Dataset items
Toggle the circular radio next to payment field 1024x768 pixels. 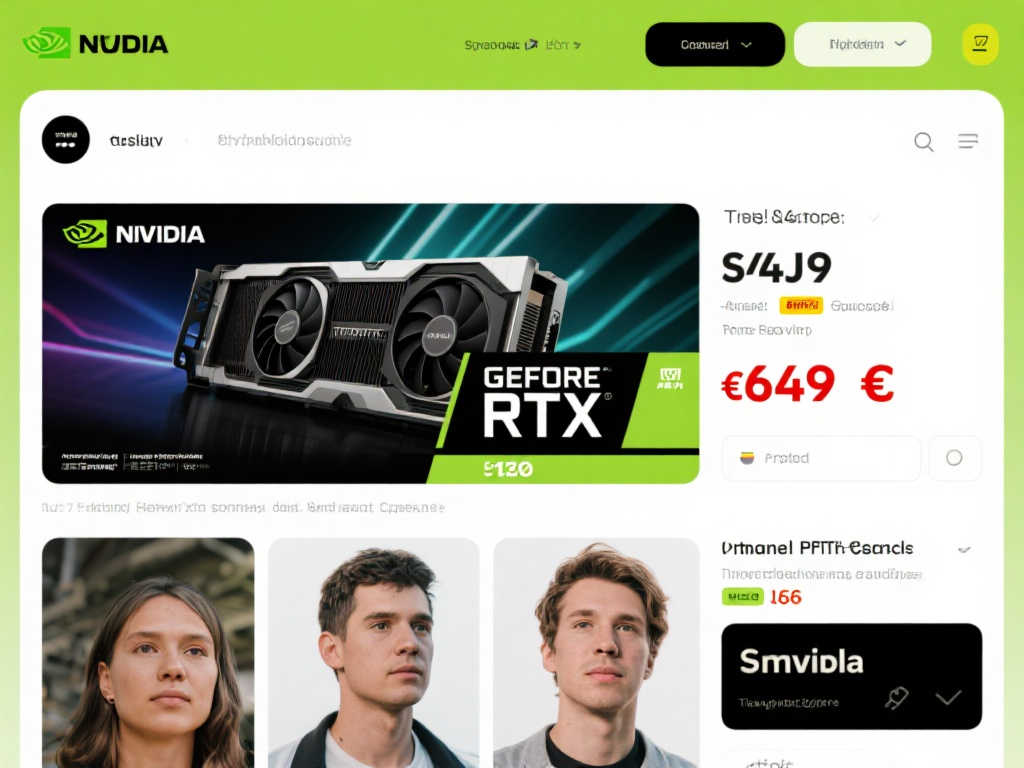click(954, 458)
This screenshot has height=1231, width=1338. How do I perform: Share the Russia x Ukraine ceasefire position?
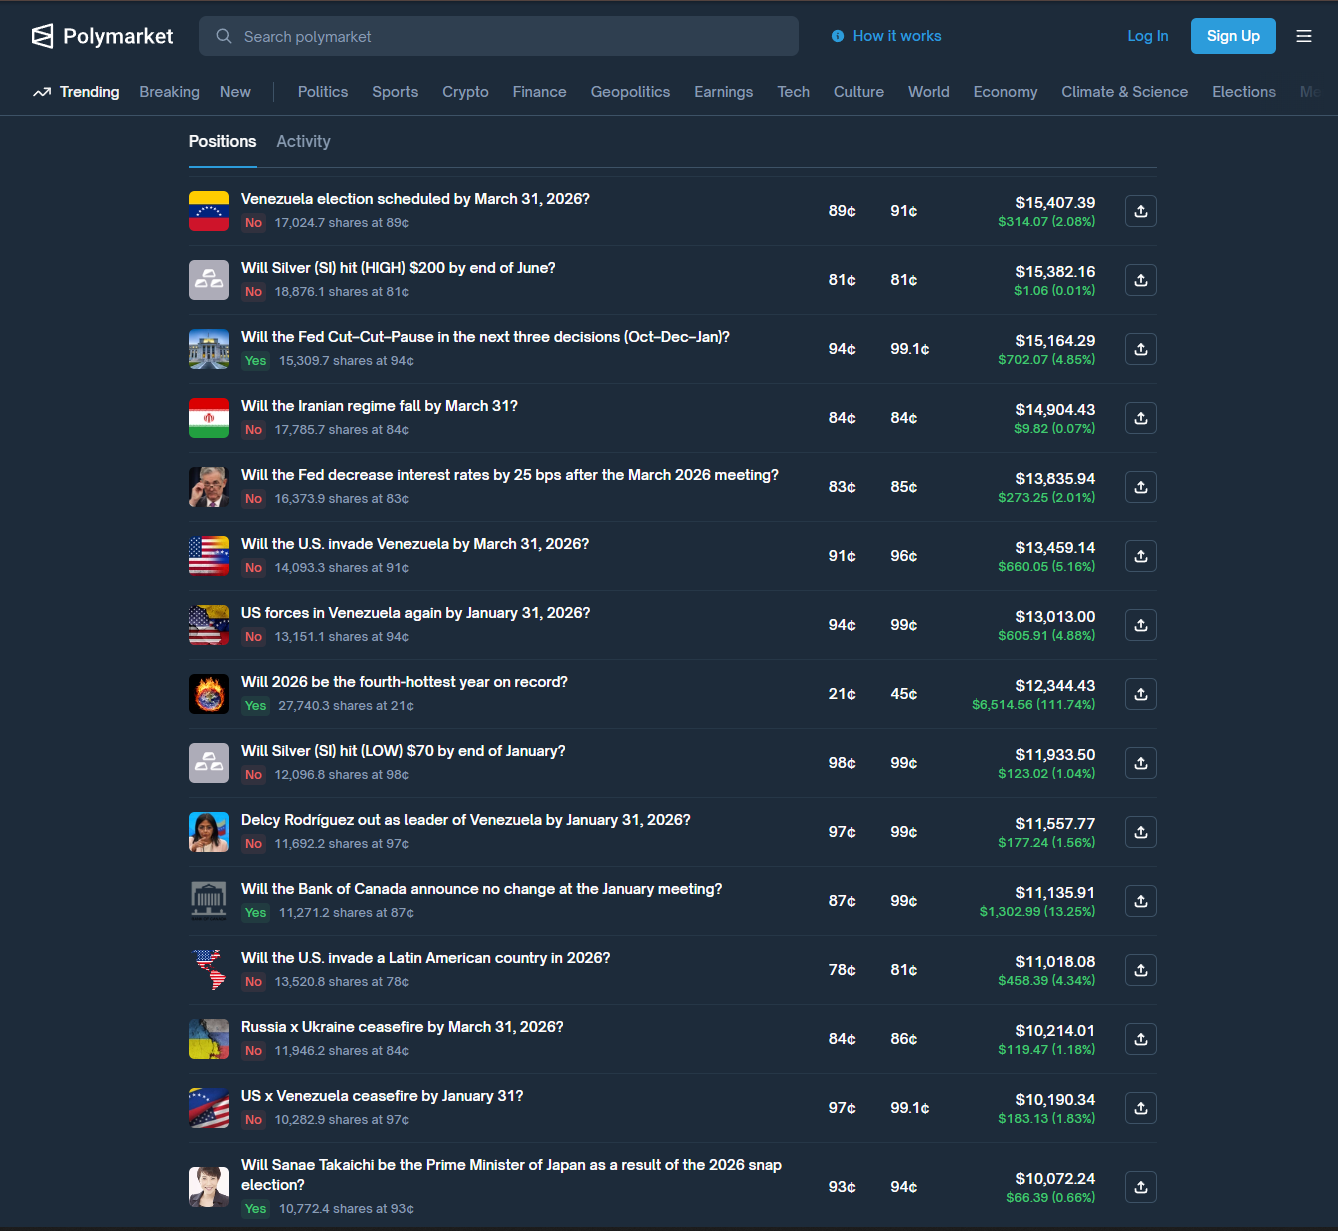(x=1140, y=1039)
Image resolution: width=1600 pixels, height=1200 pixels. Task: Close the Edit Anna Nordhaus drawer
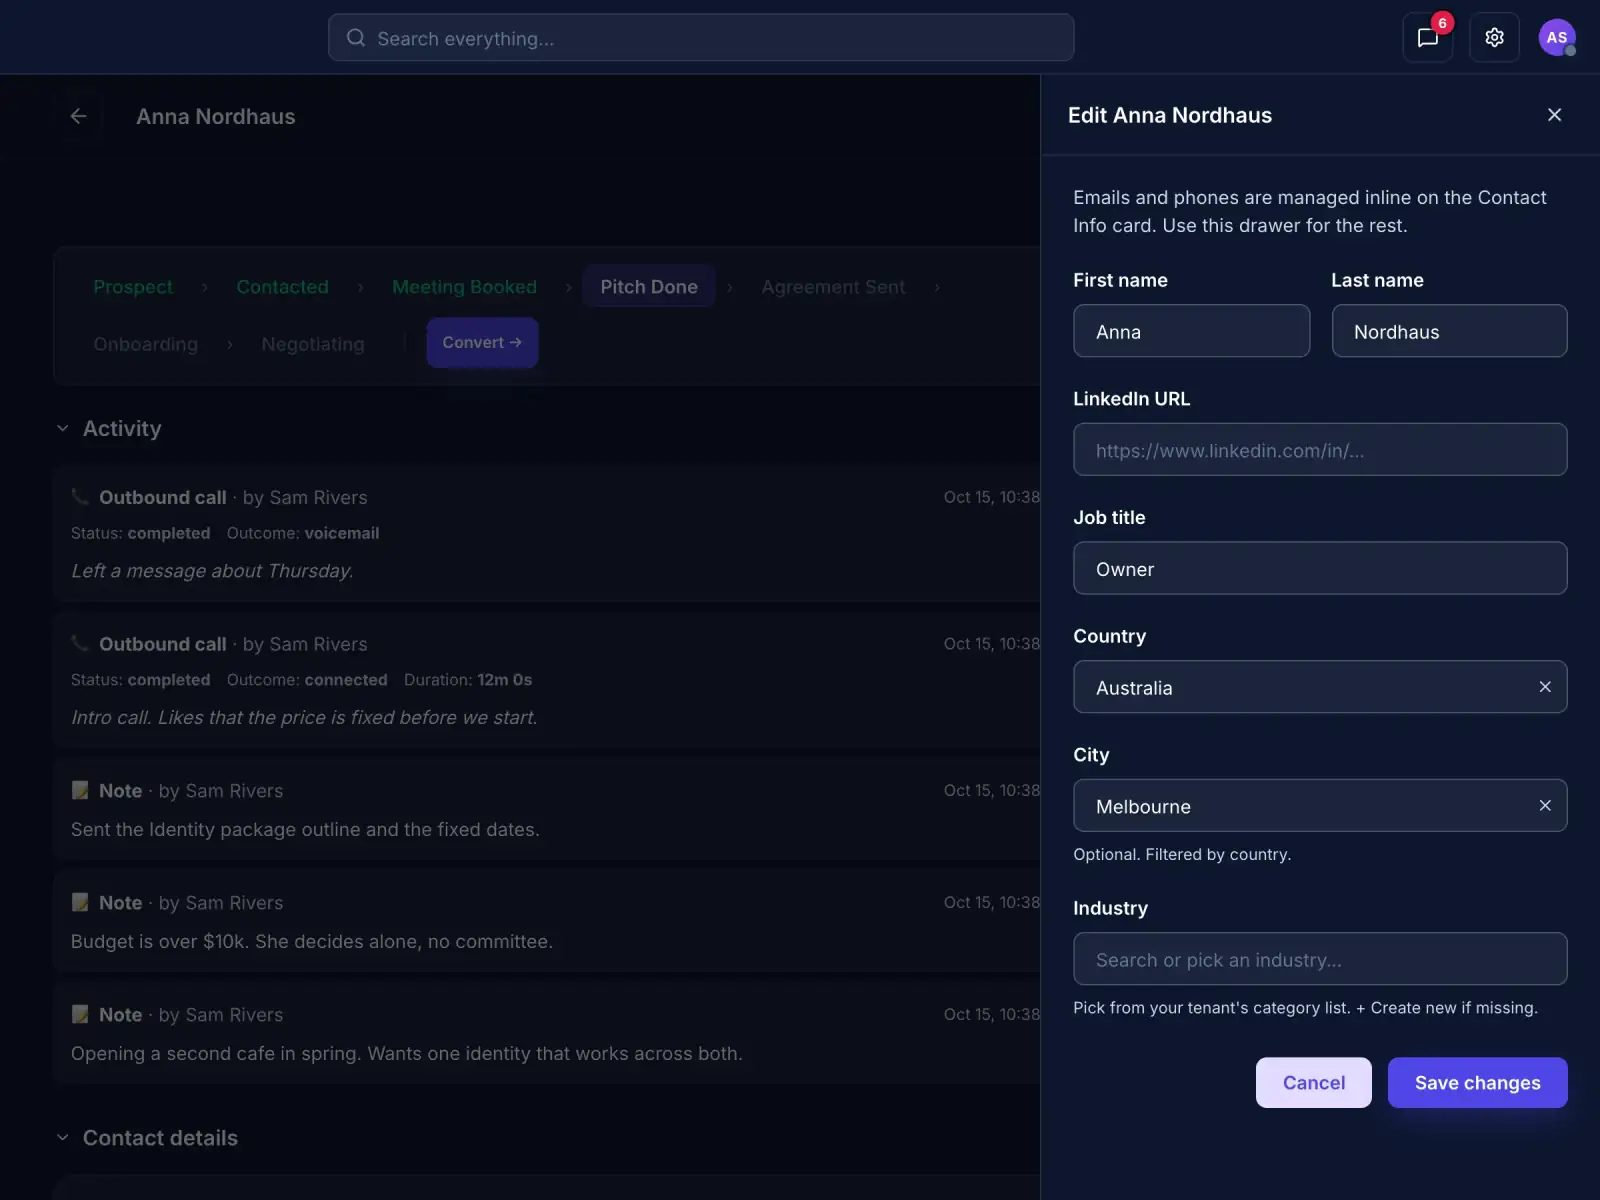coord(1554,115)

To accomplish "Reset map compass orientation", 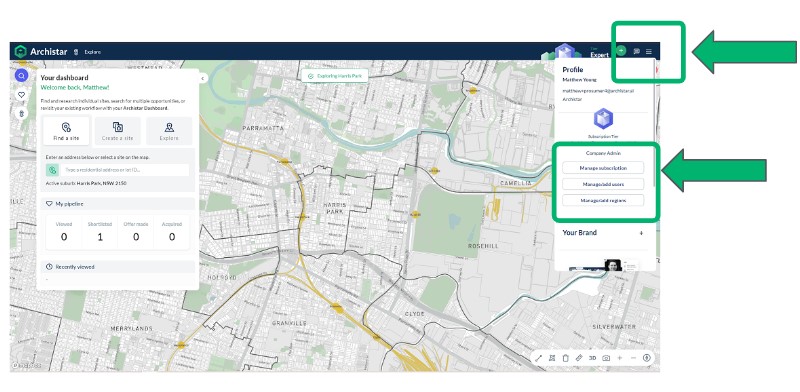I will [646, 358].
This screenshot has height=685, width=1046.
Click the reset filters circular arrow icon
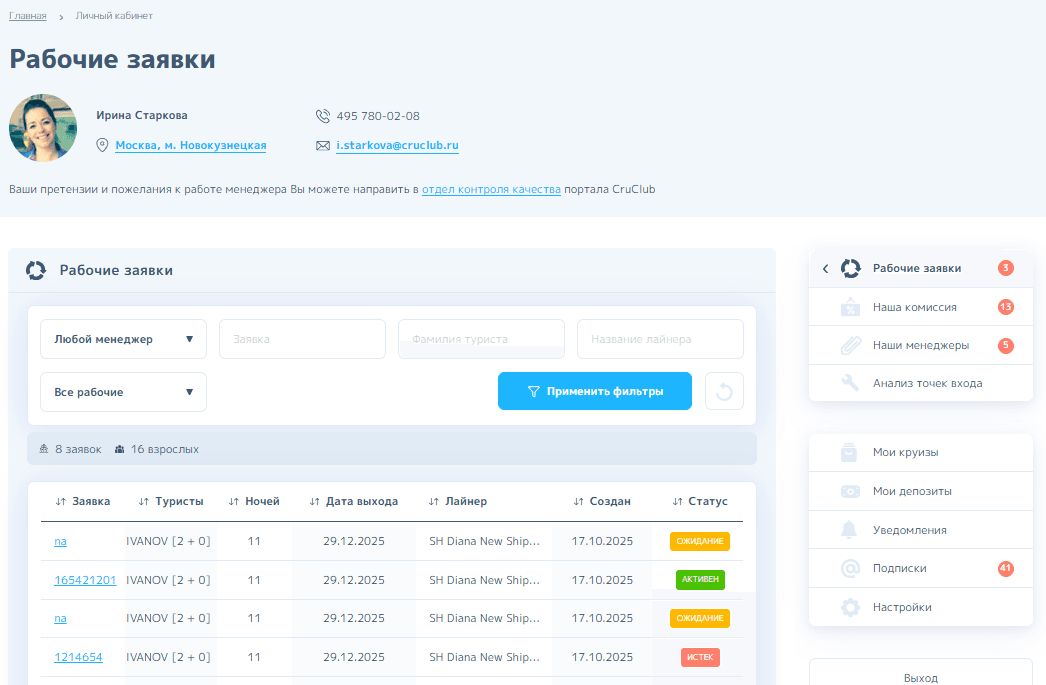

[Work to complete] Take the line containing "This screenshot has height=685, width=1046." and every line after it up to the end of the data, and write them out exactly, without the pictures.

[The answer]
This screenshot has height=685, width=1046.
Click the reset filters circular arrow icon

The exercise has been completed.